- Work instructions
Each time a line of the listing holds "screenshot", copy that line.

- Dataset entries
──────────────────────────────

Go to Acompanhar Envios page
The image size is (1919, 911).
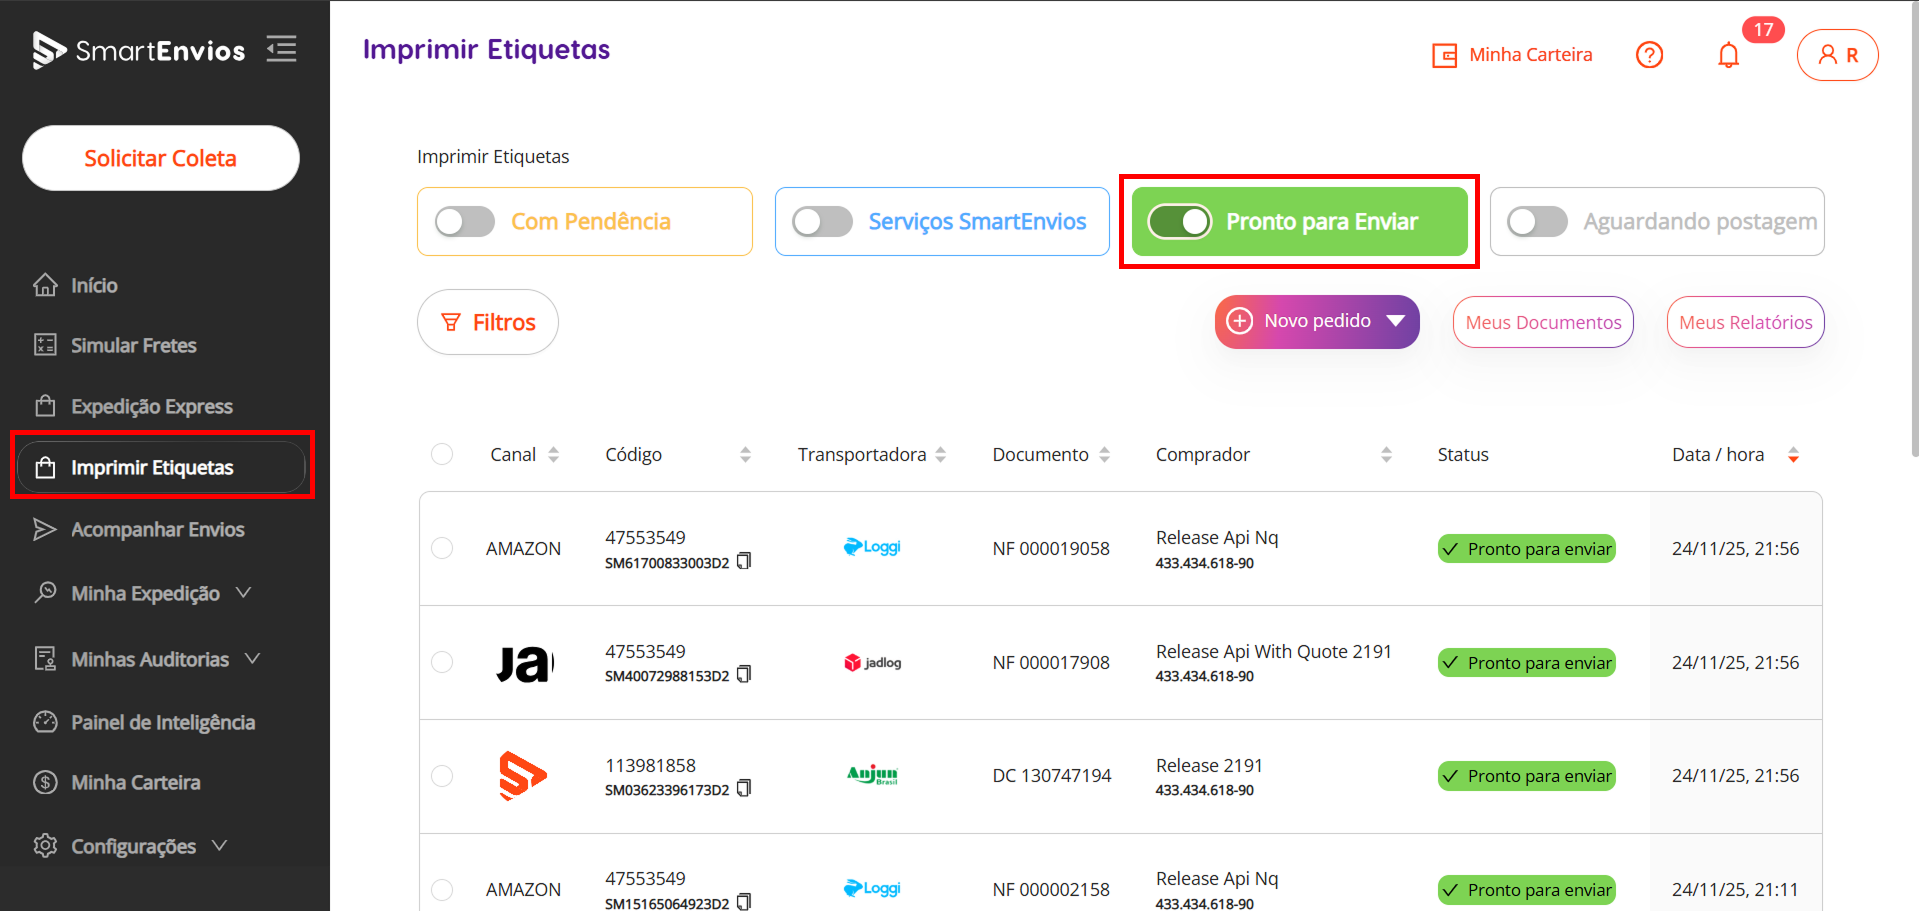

──────────────────────────────

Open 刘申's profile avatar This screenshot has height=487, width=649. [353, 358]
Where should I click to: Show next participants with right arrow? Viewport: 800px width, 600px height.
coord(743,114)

──────────────────────────────

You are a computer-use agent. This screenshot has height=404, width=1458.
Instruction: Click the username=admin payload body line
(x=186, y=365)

──────────────────────────────

- Answer box
Open 刘申's profile avatar This screenshot has height=487, width=649. [353, 358]
You are a computer-use agent. This screenshot has height=404, width=1458.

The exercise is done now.